DIRECTIONS FOR THIS TASK. Show each line in the listing below that contains the word "green".

------------------------------------

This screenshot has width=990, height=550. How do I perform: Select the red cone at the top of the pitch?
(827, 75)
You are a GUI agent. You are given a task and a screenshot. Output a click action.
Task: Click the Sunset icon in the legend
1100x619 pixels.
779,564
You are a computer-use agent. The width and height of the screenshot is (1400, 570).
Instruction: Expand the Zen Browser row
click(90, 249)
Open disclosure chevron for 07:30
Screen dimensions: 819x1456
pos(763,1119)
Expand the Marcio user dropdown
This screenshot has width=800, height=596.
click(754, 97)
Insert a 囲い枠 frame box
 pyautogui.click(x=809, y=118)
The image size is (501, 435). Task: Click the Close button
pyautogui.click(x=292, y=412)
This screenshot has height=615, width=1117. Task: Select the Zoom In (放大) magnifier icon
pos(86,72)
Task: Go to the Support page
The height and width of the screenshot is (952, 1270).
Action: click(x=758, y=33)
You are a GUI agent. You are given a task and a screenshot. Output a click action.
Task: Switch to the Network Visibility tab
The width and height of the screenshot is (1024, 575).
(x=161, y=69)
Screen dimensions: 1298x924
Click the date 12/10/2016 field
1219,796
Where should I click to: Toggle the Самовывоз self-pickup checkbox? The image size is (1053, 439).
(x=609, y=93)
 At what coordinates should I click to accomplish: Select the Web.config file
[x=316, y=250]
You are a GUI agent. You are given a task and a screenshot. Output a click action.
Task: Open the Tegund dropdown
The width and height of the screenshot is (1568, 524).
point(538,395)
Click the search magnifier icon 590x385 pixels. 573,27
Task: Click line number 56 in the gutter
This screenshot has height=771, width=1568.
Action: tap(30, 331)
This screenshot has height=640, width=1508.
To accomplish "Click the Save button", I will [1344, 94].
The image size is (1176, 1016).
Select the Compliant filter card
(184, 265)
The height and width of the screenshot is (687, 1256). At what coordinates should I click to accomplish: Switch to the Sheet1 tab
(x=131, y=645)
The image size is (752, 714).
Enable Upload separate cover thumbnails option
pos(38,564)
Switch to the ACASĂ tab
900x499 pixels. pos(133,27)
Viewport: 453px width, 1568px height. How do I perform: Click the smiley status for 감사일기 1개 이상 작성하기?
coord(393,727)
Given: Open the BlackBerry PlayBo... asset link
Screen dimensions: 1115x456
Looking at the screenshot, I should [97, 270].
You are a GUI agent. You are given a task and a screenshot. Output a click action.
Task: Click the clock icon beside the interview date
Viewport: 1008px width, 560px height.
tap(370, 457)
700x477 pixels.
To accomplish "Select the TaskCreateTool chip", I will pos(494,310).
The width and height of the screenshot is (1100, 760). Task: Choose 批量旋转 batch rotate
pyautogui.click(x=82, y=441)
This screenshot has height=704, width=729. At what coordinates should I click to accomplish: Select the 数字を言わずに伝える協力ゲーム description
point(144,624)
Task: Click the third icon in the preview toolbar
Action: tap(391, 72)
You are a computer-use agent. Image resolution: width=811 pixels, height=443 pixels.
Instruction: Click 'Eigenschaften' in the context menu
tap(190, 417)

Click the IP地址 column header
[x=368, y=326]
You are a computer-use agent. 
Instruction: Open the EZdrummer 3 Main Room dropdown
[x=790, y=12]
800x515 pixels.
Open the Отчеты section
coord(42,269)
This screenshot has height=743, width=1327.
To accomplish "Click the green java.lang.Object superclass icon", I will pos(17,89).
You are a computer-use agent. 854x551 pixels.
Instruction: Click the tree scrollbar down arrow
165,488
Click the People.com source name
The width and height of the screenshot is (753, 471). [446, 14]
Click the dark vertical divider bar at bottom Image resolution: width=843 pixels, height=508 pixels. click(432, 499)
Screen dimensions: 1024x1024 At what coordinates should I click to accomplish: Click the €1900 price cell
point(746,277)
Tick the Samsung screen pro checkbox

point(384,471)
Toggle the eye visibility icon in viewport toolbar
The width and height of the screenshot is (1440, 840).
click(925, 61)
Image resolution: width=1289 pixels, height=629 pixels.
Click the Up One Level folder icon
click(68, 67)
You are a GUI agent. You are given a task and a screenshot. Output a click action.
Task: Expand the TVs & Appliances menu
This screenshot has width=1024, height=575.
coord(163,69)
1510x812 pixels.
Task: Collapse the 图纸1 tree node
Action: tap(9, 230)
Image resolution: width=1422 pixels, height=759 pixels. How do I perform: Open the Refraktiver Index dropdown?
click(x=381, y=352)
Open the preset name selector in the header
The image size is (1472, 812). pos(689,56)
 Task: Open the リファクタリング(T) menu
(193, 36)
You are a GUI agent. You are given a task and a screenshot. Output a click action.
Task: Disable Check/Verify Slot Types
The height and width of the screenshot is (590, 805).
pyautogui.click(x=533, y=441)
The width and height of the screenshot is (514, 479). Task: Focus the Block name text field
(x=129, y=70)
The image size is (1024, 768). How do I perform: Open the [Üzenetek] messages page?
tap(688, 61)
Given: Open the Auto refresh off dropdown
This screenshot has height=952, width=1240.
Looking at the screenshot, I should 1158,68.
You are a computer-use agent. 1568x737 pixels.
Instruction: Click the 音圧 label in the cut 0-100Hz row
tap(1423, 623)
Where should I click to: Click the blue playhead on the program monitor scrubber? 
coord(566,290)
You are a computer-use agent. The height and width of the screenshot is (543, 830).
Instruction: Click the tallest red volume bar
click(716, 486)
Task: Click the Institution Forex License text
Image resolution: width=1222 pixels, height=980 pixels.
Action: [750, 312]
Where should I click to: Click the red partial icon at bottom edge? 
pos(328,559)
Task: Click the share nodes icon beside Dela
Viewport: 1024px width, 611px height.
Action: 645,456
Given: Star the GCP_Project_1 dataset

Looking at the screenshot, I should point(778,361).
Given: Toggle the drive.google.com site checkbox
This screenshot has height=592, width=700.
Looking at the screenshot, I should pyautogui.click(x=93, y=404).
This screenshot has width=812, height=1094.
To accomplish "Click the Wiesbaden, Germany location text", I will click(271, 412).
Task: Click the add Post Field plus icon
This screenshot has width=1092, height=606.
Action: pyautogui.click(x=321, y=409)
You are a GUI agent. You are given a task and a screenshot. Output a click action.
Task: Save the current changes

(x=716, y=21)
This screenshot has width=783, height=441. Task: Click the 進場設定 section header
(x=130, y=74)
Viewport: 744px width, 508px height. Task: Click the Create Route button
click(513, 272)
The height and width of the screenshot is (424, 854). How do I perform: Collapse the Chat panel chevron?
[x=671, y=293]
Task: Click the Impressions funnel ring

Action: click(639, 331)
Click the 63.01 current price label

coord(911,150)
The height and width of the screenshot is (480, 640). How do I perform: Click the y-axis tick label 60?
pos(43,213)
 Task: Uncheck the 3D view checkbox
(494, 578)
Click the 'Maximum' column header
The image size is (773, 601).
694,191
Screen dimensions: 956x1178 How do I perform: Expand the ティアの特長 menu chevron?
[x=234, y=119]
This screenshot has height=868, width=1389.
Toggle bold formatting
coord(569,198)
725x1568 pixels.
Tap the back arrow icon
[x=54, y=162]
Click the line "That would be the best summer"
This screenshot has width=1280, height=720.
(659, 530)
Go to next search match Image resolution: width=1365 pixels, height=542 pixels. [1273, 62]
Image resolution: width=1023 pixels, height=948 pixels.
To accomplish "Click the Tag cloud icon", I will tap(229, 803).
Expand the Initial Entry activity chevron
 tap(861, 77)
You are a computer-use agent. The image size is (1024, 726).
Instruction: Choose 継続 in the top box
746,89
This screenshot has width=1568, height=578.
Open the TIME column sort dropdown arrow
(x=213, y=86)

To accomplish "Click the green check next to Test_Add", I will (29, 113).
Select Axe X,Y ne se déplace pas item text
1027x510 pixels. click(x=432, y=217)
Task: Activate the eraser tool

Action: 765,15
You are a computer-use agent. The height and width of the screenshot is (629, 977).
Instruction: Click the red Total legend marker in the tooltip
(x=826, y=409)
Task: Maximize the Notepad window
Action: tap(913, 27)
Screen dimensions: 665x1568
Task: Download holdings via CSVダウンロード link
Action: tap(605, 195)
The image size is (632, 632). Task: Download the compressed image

------------------------------------

TASK SOLUTION.
To accomplish "Click the green java.lang.Object superclass icon", I will pos(17,89).
To accomplish "Click the green check next to Test_Add", I will (29, 113).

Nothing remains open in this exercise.